La porte de sa chambre claqua tel un coup de feu dans l’âme de Lily qui s’extirpa de sa prison moelleuse comme un zombie de sa tombe. Elle s’élança contre le bois massif, espérant le faire plier, en vain. Ses ongles s’enfoncèrent si profondément, traçant des sillons dans la porte, qu’elle expulsa le mal censé la ronger en se brisant la voix. Le tambourinement qui suivit pouvait se confondre avec les battements d’un cœur affolé, mais personne ne semblait l’entendre.
Finalement, le mécanisme de la poignée céda et Lily s’effondra juste devant le lit avant de se remettre d’aplomb avec le peu de dignité qui lui restait. Aaron n’était déjà plus présent, incapable de résister à l’appel de la Mort, il s’était envolé par la fenêtre sans un regard en arrière. L’âme en détresse s’en approcha et passa la tête au travers pour contempler le vide qui s’offrait à elle. Une envie folle lui traversa l’esprit, mais elle fit taire cette petite voix lui ordonnant de tout réduire en pièces à l’aide de sa tête, y compris celle-ci.

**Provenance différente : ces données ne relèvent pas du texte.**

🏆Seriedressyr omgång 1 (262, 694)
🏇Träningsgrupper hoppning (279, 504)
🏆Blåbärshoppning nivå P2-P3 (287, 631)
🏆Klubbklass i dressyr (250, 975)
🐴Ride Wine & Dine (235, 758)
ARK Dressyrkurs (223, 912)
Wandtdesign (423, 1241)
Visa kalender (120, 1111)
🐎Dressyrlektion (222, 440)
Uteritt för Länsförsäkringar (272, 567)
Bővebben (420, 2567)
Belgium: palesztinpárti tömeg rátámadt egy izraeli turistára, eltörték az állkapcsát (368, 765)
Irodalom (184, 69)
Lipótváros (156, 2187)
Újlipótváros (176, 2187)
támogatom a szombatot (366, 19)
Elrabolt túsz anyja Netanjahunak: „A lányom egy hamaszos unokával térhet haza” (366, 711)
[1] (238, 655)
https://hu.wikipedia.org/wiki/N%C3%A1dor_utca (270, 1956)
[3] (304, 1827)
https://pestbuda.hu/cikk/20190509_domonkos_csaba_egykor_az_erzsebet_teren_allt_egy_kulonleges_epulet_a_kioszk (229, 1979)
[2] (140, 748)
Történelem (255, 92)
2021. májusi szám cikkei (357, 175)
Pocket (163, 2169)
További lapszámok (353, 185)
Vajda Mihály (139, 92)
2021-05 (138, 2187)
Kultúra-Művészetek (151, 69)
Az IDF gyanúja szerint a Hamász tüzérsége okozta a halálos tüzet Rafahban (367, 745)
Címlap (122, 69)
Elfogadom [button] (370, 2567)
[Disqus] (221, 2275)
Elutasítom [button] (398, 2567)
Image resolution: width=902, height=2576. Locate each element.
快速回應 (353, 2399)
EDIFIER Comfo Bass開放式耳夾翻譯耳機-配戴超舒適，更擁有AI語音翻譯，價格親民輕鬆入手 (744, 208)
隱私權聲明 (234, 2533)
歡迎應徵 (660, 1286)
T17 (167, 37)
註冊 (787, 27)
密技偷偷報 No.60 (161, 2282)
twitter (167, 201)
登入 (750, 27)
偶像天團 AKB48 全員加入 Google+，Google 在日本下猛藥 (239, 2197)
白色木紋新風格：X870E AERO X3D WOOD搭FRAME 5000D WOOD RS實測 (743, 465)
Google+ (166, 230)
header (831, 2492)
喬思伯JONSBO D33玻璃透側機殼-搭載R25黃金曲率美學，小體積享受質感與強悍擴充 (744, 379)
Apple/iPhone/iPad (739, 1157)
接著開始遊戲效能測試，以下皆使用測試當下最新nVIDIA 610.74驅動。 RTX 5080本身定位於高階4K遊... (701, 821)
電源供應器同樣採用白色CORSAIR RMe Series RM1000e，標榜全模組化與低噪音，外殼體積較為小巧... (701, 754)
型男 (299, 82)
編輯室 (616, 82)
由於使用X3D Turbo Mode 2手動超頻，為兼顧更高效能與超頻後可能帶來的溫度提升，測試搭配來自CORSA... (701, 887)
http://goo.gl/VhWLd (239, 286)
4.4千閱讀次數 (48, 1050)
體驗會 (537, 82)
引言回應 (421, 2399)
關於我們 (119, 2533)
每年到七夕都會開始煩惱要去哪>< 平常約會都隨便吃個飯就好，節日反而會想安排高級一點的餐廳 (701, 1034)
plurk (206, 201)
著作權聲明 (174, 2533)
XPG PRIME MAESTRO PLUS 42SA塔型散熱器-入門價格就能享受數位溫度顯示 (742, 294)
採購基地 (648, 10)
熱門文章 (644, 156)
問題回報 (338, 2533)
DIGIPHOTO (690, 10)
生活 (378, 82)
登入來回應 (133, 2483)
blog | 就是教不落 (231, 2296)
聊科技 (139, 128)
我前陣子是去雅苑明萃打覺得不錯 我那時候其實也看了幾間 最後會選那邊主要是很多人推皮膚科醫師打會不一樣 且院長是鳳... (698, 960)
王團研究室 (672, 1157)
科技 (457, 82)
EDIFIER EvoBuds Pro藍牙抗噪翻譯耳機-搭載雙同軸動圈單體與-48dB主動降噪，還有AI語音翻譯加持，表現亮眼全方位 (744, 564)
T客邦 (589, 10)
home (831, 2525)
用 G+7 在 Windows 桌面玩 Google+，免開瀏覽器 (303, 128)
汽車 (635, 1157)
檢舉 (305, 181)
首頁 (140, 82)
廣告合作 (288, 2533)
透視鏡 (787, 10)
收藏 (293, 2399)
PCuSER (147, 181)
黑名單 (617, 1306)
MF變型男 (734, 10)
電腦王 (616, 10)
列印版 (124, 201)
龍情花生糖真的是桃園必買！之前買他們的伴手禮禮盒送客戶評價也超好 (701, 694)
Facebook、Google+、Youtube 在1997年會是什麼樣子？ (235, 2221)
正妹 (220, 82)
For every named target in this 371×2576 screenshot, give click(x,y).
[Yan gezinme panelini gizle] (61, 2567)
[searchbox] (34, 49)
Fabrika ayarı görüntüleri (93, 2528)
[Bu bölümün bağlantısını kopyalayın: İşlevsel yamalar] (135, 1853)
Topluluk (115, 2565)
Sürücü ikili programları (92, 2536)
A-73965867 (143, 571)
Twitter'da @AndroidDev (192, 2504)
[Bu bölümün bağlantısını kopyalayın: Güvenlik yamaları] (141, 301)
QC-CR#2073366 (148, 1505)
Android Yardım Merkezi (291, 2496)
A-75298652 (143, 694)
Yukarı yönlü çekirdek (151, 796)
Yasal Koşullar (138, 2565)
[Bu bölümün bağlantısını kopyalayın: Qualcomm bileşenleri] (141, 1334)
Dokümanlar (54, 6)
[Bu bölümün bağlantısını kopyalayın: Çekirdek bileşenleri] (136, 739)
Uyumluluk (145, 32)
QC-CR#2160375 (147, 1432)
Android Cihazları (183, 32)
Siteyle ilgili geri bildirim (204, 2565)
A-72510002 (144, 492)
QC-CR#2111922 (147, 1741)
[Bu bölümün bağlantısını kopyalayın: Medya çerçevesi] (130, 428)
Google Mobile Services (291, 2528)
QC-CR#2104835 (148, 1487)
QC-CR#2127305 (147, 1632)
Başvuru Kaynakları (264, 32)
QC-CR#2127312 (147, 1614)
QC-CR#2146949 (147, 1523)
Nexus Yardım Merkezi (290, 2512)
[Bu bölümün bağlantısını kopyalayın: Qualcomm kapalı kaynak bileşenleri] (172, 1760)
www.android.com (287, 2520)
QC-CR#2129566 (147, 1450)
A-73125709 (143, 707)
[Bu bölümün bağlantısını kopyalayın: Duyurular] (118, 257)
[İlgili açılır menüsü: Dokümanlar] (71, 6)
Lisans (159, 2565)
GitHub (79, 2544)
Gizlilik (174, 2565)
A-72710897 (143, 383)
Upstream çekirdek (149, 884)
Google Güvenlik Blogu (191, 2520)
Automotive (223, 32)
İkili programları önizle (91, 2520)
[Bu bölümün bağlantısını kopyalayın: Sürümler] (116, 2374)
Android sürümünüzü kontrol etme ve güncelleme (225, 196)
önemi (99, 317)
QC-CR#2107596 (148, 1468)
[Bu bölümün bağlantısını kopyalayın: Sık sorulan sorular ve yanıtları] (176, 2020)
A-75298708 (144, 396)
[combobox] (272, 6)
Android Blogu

— Aaron ? appela-t-elle avec une conviction farouche.
Un grand froid la saisit et elle fut certaine d’en frissonner. La brise légère emporta lentement sa colère pour laisser place à ce sentiment la rongeant depuis qu’elle s’était éveillée dans le monde des défunts.
— Ne me… ne me laisse pas toute seule…
Depuis son enfance, Lily avait toujours eu peur du noir, les montres de son passé l’y attendaient toujours. Elle s’était accrochée à la faible lueur de l’ange lorsqu’il avait fauché son âme, persuadée qu’elle plongerait éternellement dans des eaux sombres. Sans lui, les ténèbres l’engloutissaient à nouveau et elle devait faire face à ceux qui s’y cachaient. Elle ne voulait pas les rejoindre, jamais, même si leur chant céleste l’hypnotisait. Elle devait fuir vers la lumière. Maintenant !
Lily ferma les yeux et se laissa basculer en avant.